常同行動とは、本人が感覚的な刺激を受けるために自分で繰り返し続ける行動を言います。常同行動は、知的に幼い段階に多く見られ、成長とともに減ってくることが多いようです。(その調査についての記事もありました。)常同行動への対応も、「こだわり」行動の対応のように人間関係を育みながら、本人が他のことに興味を持つように興味を広げたり逸らしたりしていくのが良いようです。※自閉スペクトラム症の常同行動は成長とともに少なくなることが多いようですが、「こだわり」行動は成長しても何らかの形で見られる場合が多いようです。

みどり
我が子は退屈な状態で座っていると、右手に持っているものを左手の親指の付け根のところに「コンコンコンコン」と当てる常同行動が見られます。
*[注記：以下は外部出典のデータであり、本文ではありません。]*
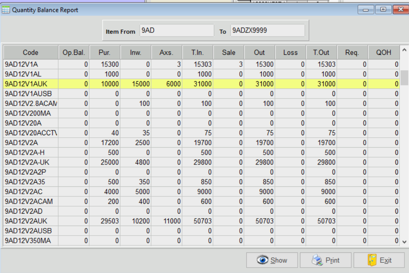Click the To field containing 9ADZX9999

(267, 31)
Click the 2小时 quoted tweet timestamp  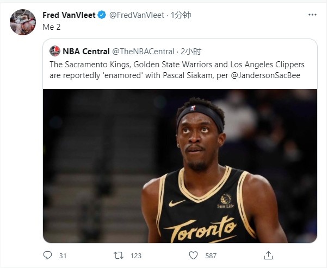(191, 52)
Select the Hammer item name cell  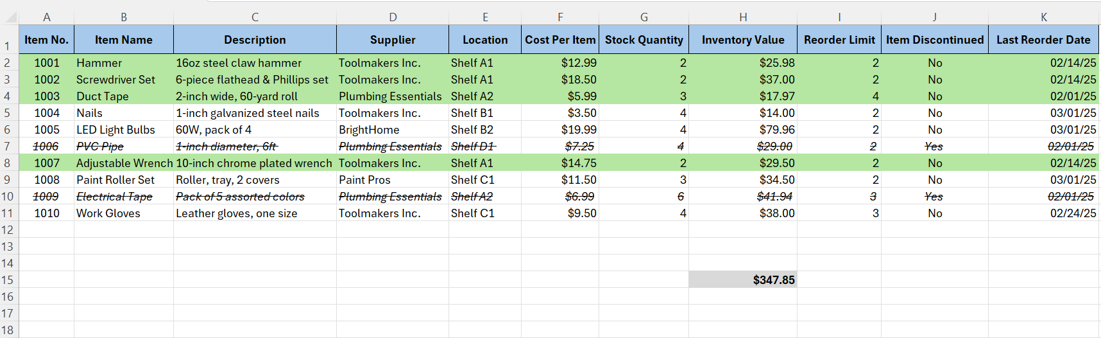[123, 63]
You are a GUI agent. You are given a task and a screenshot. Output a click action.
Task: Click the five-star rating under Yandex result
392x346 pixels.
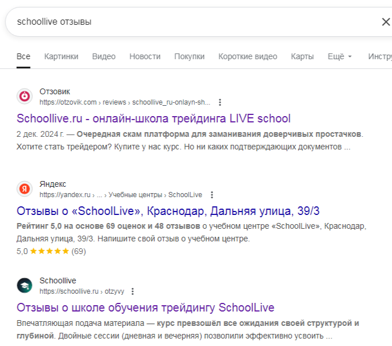49,251
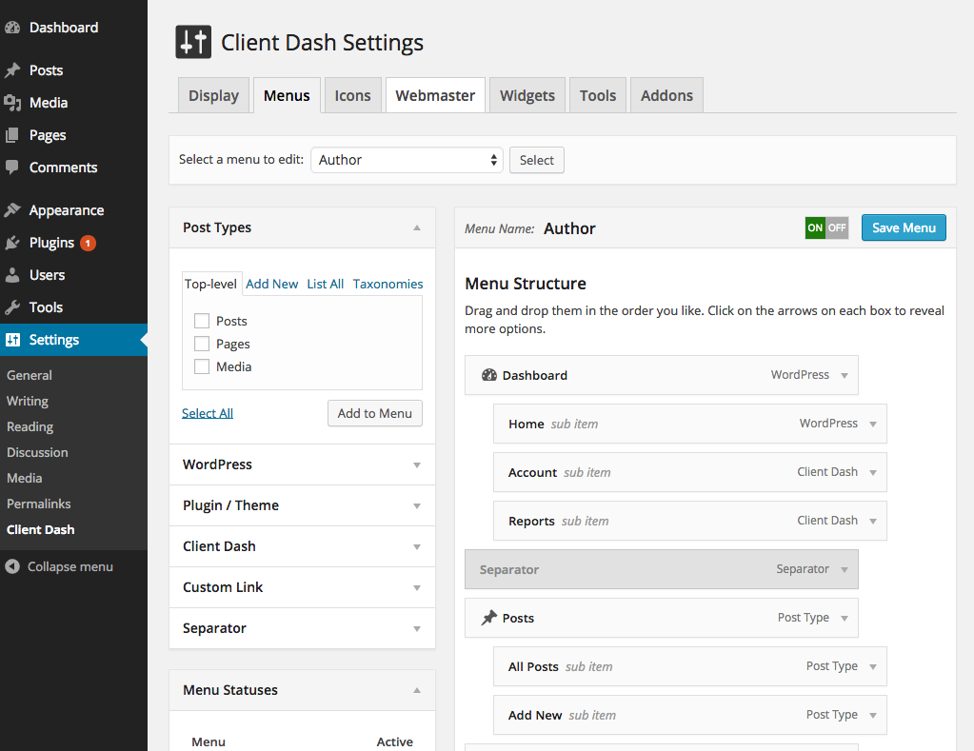Click the Save Menu button
Image resolution: width=974 pixels, height=751 pixels.
pyautogui.click(x=903, y=227)
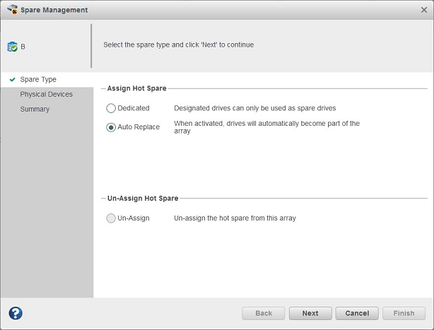Image resolution: width=434 pixels, height=330 pixels.
Task: Click the Auto Replace description text
Action: 266,127
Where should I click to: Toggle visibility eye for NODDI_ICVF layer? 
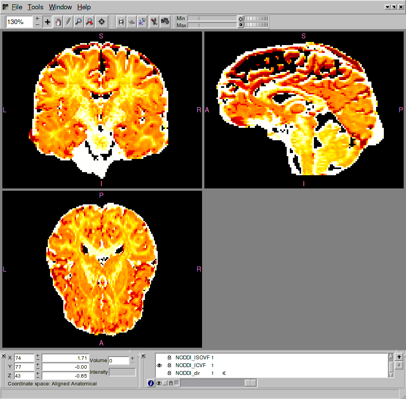click(159, 366)
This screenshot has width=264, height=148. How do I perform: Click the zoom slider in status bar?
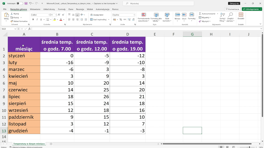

しかし、最近は減ってきているように見えます。前は物を当てる部分の皮膚が固くなってタコが出来ていましたが、最近タコが薄くなっています。段々と興味の対象が増えて、自分でやりたいことをアピールしたり、好きな遊びができるようになってきて、退屈な時間が減るにつれて常同行動が減ってきているように感じます。

まとめ

自閉スペクトラム症の「こだわり」は自閉スペクトラム症の人の行動のどこかに現れていて、その内容や数は人それぞれに異なり、度合いや継続時間や期間も異なるので、対応も人それぞれなのが難しいと思いました。

我が子は乳児の頃、抱っこをするときに反り返っていました。目が合いにくいなどのコミュニケーションの障害もあったので、親子の愛着を築くのが健常の子どもを育てるより難しかったと思います。健常の子どもなら「どうぞ」「ありがとう」と物の受け渡しが出来ますが、自閉スペクトラム症のある赤ちゃんだとそれがなかなか出来るようにならないのです。

昔は本人がこだわっているものよりも、母である私自身にも興味を持ってほしいと感じていました。しかし、本人が興味を持っているものを介して私に興味を持ってもらおうと思えば良かったのだと今思い返します。

とはいえ、当時の私も私なりに一生懸命我が子と関わりを持とうと頑張っていました。その時々に出来ることを焦らず、楽しく取り組んでいこうと思います。

読んでくださり有難うございました。